Unsupervised learning algorithms

There are two tasks that we are mostly concerned with in unsupervised learning: dimensionality reduction and clustering.

Dimensionality reduction

Dimensionality reduction is used to help visualize higher-dimensional data in a systematic way. This is useful because our human brains can visualize only three spatial dimensions (and possibly, a temporal one), but most datasets involve much higher dimensions.

The typical technique used in dimensionality reduction is Principal Component Analysis (PCA). PCA involves using linear algebra techniques to project higher-dimensional data onto a lower-dimensional space. This inevitably involves the loss of information, but often by projecting along the correct set and number of dimensions, the information loss can be minimized. A common dimensionality reduction technique is to find the combination of variables that explain the most variance (proxy for information) in our data and project along these dimensions.

In the case of unsupervised learning problems, we do not have the set of labels (Y), and so, we only call fit() on the input data X itself, and for PCA, we call transform() instead of predict() as we're trying to transform the data into a new representation.

One of the datasets that we will be using to demonstrate USL is the iris dataset, possibly the most famous dataset in all of machine learning.

The scikit-learn library provides a set of pre-packaged datasets, which are available via the sklearn.datasets modules. The iris dataset is one of them.

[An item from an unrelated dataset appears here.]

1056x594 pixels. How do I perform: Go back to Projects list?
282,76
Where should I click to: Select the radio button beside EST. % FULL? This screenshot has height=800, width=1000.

The iris dataset consists of 150 samples of data from three different species of iris flowers - versicolor, setosa, and virginica with 50 samples of each type. The dataset consists of four features/dimensions:

  • petal length
  • petal width
  • sepal length
  • sepal width

The length and width values are in centimeters. It can be loaded as follows:

from sklearn.datasets import load_iris 
iris = load_iris()

In our examination of unsupervised learning, we will be focusing on how to visualize and cluster this data.

Before discussing unsupervised learning, let us examine the iris data a bit. The load_iris() command returns what is known as a bunch object, which is essentially a dictionary with keys in addition to the key containing the data. Hence, we have the following:

In [2]: iris_data.keys()
Out[2]: ['target_names', 'data', 'target', 'DESCR', 'feature_names']

Further, the data itself looks similar to the following:

In [3]: iris_data.data.shape
Out[3]: (150, 4)

This corresponds to 150 samples of four features. These four features are shown as follows:

In [4]: print iris_data.feature_names
['sepal length (cm)', 'sepal width (cm)', 'petal length (cm)', 'petal width (cm)']

We can also take a peek at the actual data:

In [9]: print iris_data.data[:2]
[[ 5.1  3.5  1.4  0.2]
 [ 4.9  3.   1.4  0.2]]

Our target names (what we're trying to predict) look similar to the following:

In [10]: print iris_data.target_names
         ['setosa' 'versicolor' 'virginica']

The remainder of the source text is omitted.